(Source passage):
* * * * * * *

Wednesday, February 6, 2013

Obsession

I have been feeling kind of crazy. This isn't a new thing. I've been like this for a while. I am the type of person that needs everything to be in order in any situation, so it makes sense that I would feel this way about infertility/ttc. The only problem is that I have no control over any of it. But I'm delusional and like to pretend that I do. So I spend hours upon hours online reading journal articles about our multiple conditions, looking at message boards for anybody who is in a similar situation that might have had success, or reading books about ttc. When I am not physically doing something, my mind is constantly on it. I'm always thinking about what our next step will be. I think about what else I can do to push the odds in our favor. I think, "the hubs needs to drink less coffee and eat more walnuts starting ASAP because I'm going to be off Lupron soon and we can start ttc again. I need to keep exercising, lose weight, and stop drinking diet soda again so that I'm as healthy as possible when we start again. What else should we be doing?"

I guess I feel like I have to do something or be thinking about it until it is resolved. I feel like I can't rest until everything is in it's place. Too bad that may never happen. I wonder if that means I will always be like this? I really hope not. I wonder how I will ever be able to move on from this place if there is no resolution?

At this point, there is literally nothing that happens that does not trigger some thought of fertility. Not a thing. While watching American Idol: "Mariah Carey, oh she had twins recently." While cleaning my kitchen: "this cleaner probably has something in it that is not good for my fertility." When talking to my sister: "I wonder when she will get pregnant?" There are literally hundreds, maybe thousands, of things daily that send my mind to that annoying place. There is no escape. The sad part is, I think it is a little better being on Lupron since we can't ttc right now. At least I don't have that even more obsessive period during the 2 week wait or the disappointment when I start my period. I've tried to meditate, exercise more, and do things that I enjoy more often to try to take at least some of the focus off of infertility. But when you can't even watch American Idol without thinking about it, what can you do?

Saturday, February 2, 2013

My Experience with Lupron (so far)

* * * * * * *

(Information shown):

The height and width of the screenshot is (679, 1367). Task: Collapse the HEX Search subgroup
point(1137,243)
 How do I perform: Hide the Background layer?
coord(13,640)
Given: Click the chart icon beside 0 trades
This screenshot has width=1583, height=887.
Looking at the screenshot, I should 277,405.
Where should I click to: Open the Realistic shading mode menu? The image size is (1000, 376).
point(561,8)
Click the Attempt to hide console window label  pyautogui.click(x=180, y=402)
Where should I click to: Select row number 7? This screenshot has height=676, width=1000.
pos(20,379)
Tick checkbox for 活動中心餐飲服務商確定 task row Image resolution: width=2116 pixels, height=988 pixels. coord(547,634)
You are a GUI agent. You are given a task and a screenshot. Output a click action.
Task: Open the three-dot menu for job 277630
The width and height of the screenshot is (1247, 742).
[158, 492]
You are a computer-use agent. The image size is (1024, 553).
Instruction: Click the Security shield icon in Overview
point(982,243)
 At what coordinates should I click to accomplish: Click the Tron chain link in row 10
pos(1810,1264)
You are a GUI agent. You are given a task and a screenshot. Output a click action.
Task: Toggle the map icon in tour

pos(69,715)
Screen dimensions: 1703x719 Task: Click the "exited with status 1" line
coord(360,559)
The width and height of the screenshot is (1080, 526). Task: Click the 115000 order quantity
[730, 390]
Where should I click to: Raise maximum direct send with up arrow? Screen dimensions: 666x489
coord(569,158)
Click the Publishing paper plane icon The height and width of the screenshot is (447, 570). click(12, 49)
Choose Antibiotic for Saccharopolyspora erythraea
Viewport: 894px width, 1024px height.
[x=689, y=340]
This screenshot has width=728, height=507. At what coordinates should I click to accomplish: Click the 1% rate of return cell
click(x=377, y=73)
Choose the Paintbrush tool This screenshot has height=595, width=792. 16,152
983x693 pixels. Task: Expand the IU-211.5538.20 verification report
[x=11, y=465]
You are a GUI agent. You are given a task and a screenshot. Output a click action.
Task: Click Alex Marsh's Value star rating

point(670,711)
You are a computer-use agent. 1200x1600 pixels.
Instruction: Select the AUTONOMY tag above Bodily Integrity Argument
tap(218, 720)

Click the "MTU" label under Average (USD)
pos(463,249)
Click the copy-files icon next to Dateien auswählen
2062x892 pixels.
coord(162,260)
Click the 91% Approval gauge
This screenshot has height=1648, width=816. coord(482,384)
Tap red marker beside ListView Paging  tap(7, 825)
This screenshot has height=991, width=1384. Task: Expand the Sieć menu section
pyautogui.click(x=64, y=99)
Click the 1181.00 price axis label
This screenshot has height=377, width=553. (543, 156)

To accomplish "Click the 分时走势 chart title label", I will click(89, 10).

* * * * * * *

(Your instructions): Quote the blog post about fertility worries from "I guess I feel" to "is no resolution?".

(Task solution):
I guess I feel like I have to do something or be thinking about it until it is resolved. I feel like I can't rest until everything is in it's place. Too bad that may never happen. I wonder if that means I will always be like this? I really hope not. I wonder how I will ever be able to move on from this place if there is no resolution?